** Assignment **
Down to the last line, transcribe the records verbatim and exclude the images.

** Supplied information **
= Beginning of Section =
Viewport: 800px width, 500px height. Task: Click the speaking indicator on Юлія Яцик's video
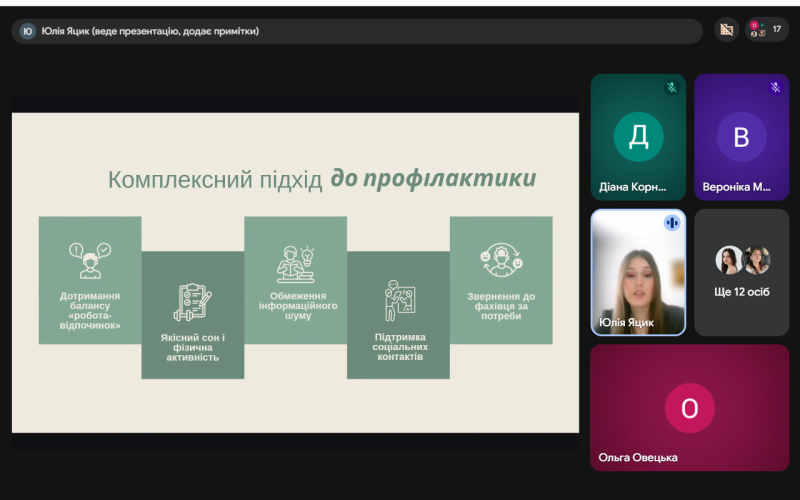click(671, 223)
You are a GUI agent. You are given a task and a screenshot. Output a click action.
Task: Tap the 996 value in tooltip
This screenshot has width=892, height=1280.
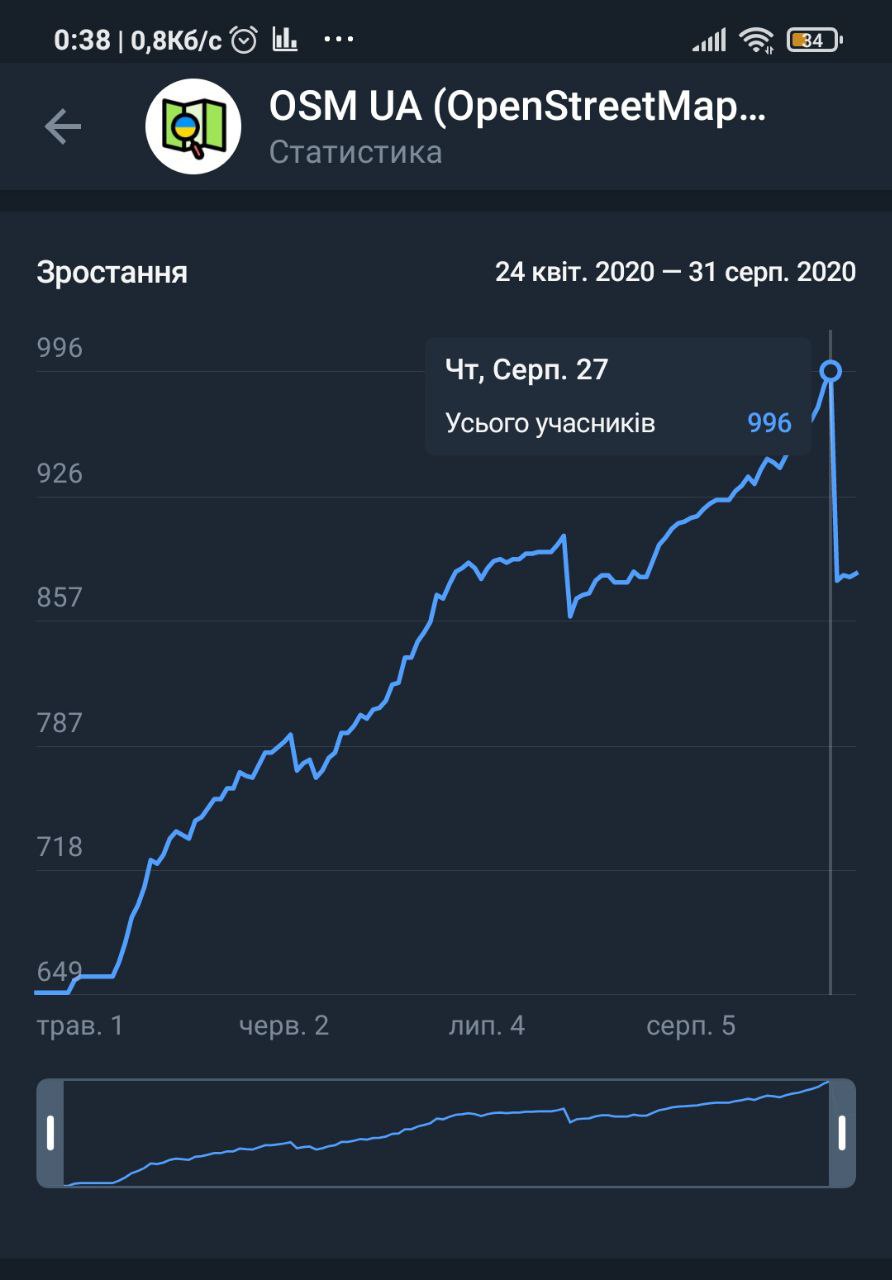[x=769, y=423]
= End of Section =
** Answer to the problem **
Viewport: 800px width, 500px height. Task: Click the speaking indicator on Юлія Яцик's video
click(671, 223)
You are a GUI agent. You are given a task and a screenshot. Output a click action.
Task: Tap the 996 value in tooltip
This screenshot has width=892, height=1280.
[x=769, y=423]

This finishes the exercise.